### Prompt
Filter the lines below, keeping each one that holds "Toggle".
━━ Information ━━
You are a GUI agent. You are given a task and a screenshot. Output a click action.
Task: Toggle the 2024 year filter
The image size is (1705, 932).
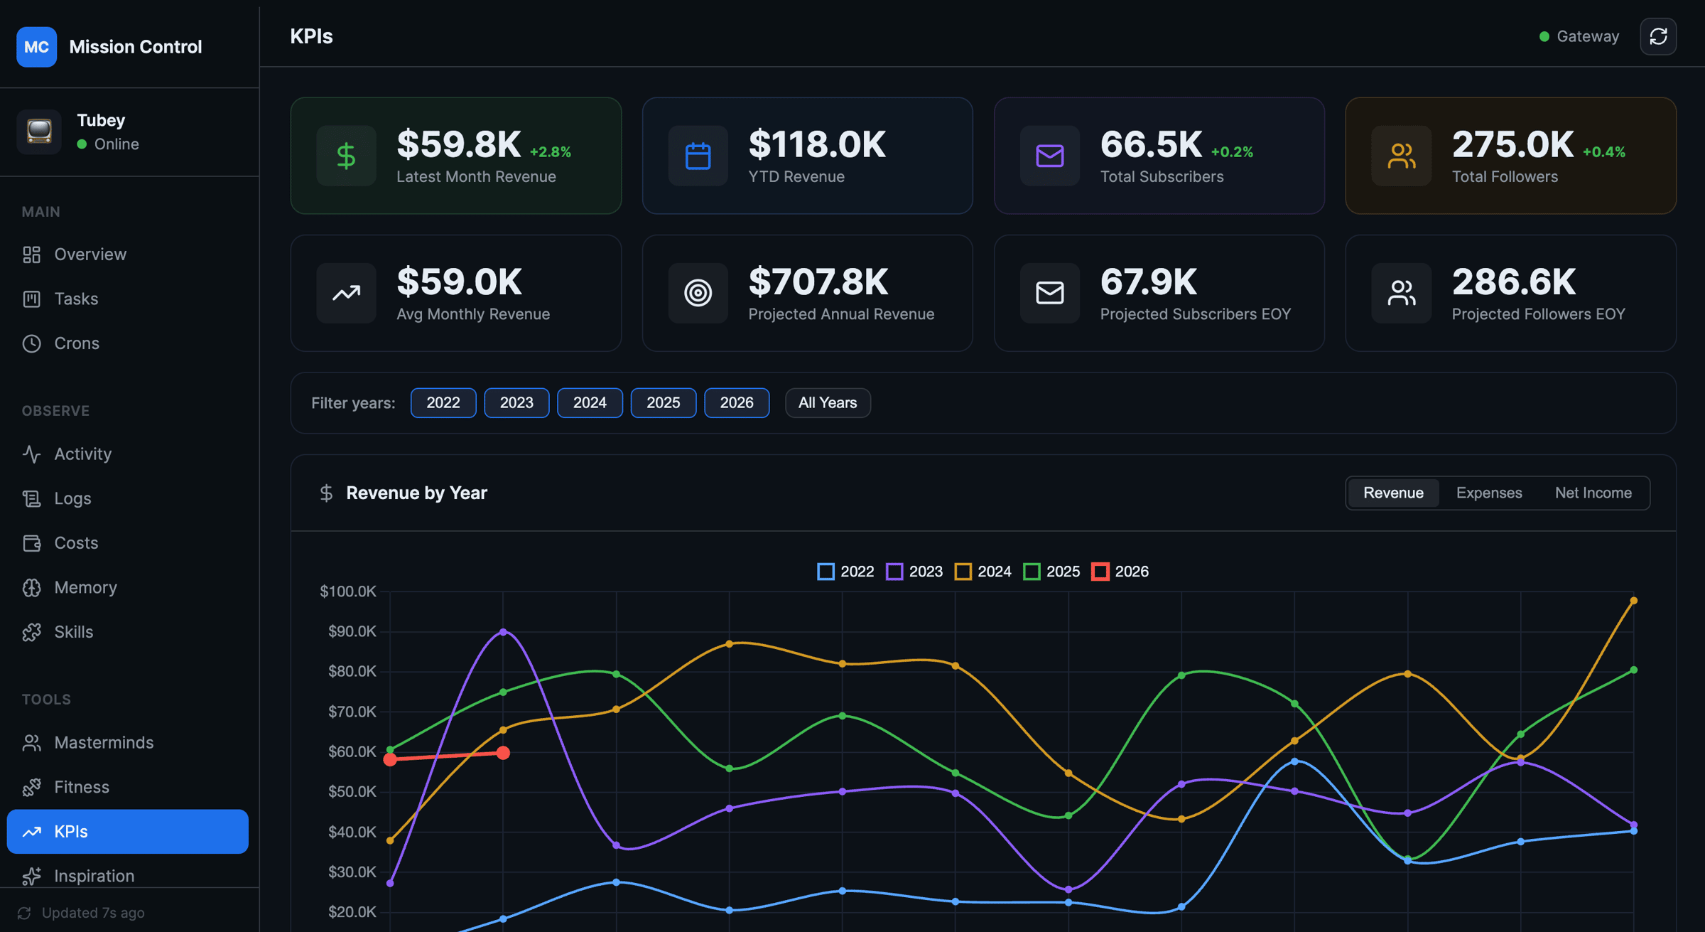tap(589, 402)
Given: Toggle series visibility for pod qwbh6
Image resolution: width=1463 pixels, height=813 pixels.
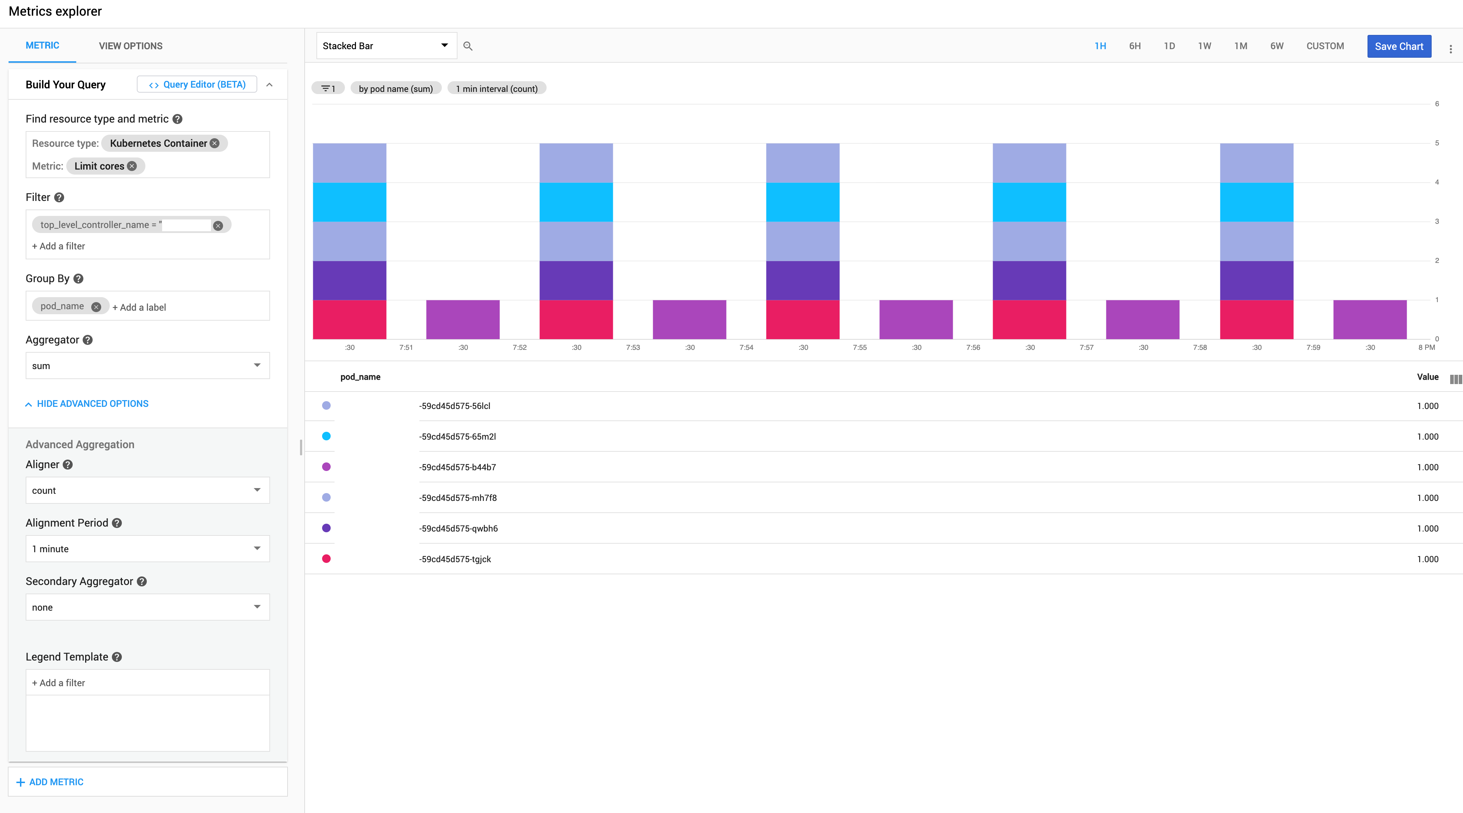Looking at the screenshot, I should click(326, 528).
━━━
━━ Information ━━
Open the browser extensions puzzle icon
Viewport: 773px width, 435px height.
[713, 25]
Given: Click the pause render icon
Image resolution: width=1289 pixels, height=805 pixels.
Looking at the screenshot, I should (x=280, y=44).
━━━
### Your response
Task: Toggle the 2024 year filter
Given: Toggle series visibility for pod qwbh6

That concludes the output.